#### [CONSEGNA]
Scrivi il seguito del testo sulla prefetta di Cosenza indagata, cominciando subito dopo l'ultima frase riportata.

#### [TESTO DA LEGGERE]
+++

SE DOVESSE ESSERE PROVATO SAREBBE UNA VERGOGNA PER LO STATO.UNA VERGOGNA INDESCRIVIBILE

DA IL FATTO QUOTIDIANO

Cosenza, indagata la prefetta Paola Galeone: “Registrata mentre prende mazzetta da 700 euro”

La prefetta è accusato di aver proposto all’imprenditrice di emettere una fattura fittizia di 1.220 euro allo scopo di fare la cresca sul fondo di rappresentanza accordato ai prefetti. L’imprenditrice però l’ha denunciata: ora è indagata per induzione indebita a dare o promettere utilità

di Lucio Musolino | 31 DICEMBRE 2019

È accusata di aver intascato una tangente da 700 euro. Per questo motivo la procura ha iscritto nel registro degli indagati la prefetta di Cosenza, Paola Galeone. L’ipotesi accusatoria é di avere intascato una mazzetta da un’imprenditrice, che però ha denunciato i fatti alla Polizia. Gli investigatori hanno segnalato il fatto alla procura teorizzando il reato di concussione, e non corruzione come anticipato in un primo momento dal quotidiano Gazzetta del Sud che per primo ha diffuso la notizia. I pm, però, hanno contestato alla prefetta il reato previsto dall’articolo 319 quater del codice penale, cioè l’induzione indebita a dare o promettere utilità, punita con la reclusione da sei anni a dieci anni e sei mesi. La concussione può essere punita invece con una pena che arriva a dodici anni di carcere.

+++

#### [DATI FORNITI]

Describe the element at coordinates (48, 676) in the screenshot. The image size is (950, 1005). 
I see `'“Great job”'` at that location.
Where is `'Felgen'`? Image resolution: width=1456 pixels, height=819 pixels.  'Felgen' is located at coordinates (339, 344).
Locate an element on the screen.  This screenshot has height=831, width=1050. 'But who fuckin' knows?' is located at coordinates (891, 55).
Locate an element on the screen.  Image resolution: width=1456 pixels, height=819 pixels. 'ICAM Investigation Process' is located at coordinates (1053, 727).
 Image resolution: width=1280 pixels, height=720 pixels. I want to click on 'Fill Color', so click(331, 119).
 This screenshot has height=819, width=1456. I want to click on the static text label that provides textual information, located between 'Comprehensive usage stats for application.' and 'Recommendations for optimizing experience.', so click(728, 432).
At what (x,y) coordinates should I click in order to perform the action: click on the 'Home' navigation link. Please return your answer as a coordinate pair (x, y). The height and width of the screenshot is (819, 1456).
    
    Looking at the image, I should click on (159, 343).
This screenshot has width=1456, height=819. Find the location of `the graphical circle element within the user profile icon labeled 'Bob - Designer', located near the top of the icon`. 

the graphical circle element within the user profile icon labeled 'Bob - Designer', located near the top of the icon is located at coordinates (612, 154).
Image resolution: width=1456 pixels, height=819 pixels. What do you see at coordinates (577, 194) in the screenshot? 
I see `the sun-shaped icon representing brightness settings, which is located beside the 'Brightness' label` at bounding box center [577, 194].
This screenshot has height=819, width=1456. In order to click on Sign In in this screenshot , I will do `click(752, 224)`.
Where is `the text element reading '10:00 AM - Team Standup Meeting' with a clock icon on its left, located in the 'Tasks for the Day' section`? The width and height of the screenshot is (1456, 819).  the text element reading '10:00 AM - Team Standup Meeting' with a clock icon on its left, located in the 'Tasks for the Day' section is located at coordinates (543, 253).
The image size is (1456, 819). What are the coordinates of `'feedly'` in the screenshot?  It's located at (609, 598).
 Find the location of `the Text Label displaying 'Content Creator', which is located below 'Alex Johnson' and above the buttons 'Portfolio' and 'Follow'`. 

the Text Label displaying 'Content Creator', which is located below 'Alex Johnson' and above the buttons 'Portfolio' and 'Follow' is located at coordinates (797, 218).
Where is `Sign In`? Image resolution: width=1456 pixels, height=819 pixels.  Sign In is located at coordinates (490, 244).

+++

#### [RISPOSTA]
A incastrare la prefetta c’è una registrazione del passaggio di denaro. Galeone, infatti, secondo la Gazzetta del Sud è stata registrata dagli agenti della Squadra mobile di Cosenza mentre riceve la bustarella dall’imprenditrice. La consegna della busta contenente il denaro (in realtà falso), per l’accusa, è avvenuta in un bar di Cosenza. Secondo quanto ricostruito il quotidiano il prefetto Galeone avrebbe proposto all’imprenditrice di emettere una fattura fittizia di 1.220 euro con l’obiettivo di fare la cresta sulle spese di rappresentanza dei prefetti.

La fattura sarebbe stata addebitata al fondo che il ministero degli Interni mette a disposizione dei suoi uffici territoriali. Sempre secondo l’accusa, 700 euro della somma concordata sarebbero andati al prefetto Galeone e 500 all’imprenditrice, per il disturbo. La donna, però, non ha acconsentito alla proposta della prefetta. Dopo aver ricevuto la richiesta da Galeone ha denunciato i fatti alla Polizia. Con gli investigatori l’imprenditrice ha concordato luogo, data e ora per la consegna dei soldi alla prefetta, consentendo che il tutto venisse documentato dagli agenti della Squadra mobile.